Clinical-stage biotechnology company PYC Therapeutics (ASX:PYC) has achieved promising results from a fourth drug discovery program addressing the underlying cause of a severe neurodevelopmental disorder known as Phelan- McDermid Syndrome (PMS)
PMS is a genetic disorder affecting one in every 10,000 people that affects brain development and function and results in a range of intellectual and physical disabilities. There are currently no treatments available for patients with PMS that address the underlying cause of the disorder.
PYC has been able to restore the deficient protein that causes PMS in the brain cells in which the disorder occurs (known as neurons). The neurons in which these results have been achieved were derived from a patient with PMS – demonstrating the utility of PYC’s approach in PMS prior to the initiation of human trials.
“This is a big step forward in this body of work - this is the data that the clinicians have been asking us to generate before we push into the clinic” CEO Dr. Rohan Hockings said.
“Importantly, we have been able to generate the data with two different chemistries of RNA therapy, one of which has already demonstrated clinical benefit in patients with disorders occurring in neurons. This gives us clear line of sight into first in human studies where we believe an RNA therapy offers the greatest potential benefit to PMS patients and their families.”

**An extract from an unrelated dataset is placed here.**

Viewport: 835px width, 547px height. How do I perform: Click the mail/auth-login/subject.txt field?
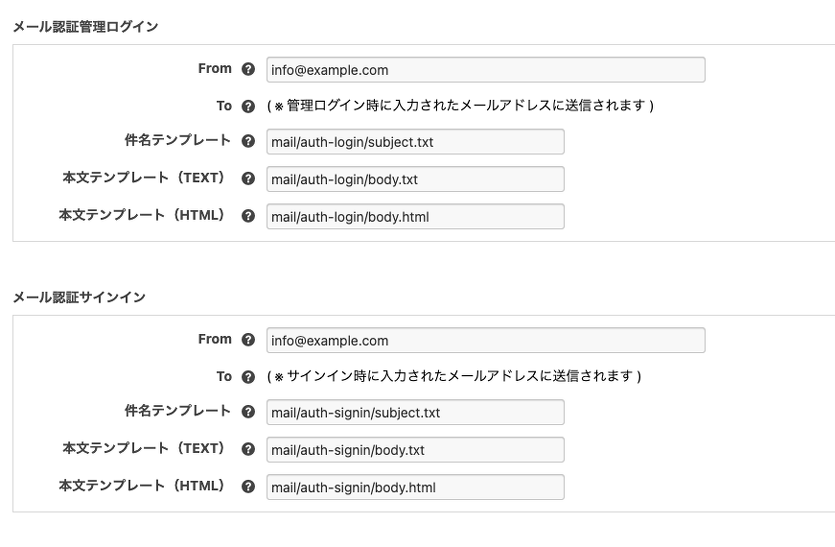tap(415, 142)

- PMS is characterised by intellectual disability, absent or severely delayed speech and behavioural issues - there are no treatments available for this disorder
- It is caused by a loss of one functional copy of the SHANK3 gene resulting in insufficient SHANK3 protein expression in brain cells known as neurons
- PYC has been able to restore the missing SHANK3 protein that causes PMS in neurons derived from a PMS patient
The company will now progress towards initiating the studies required to enter human trials (anticipated to commence in 2025).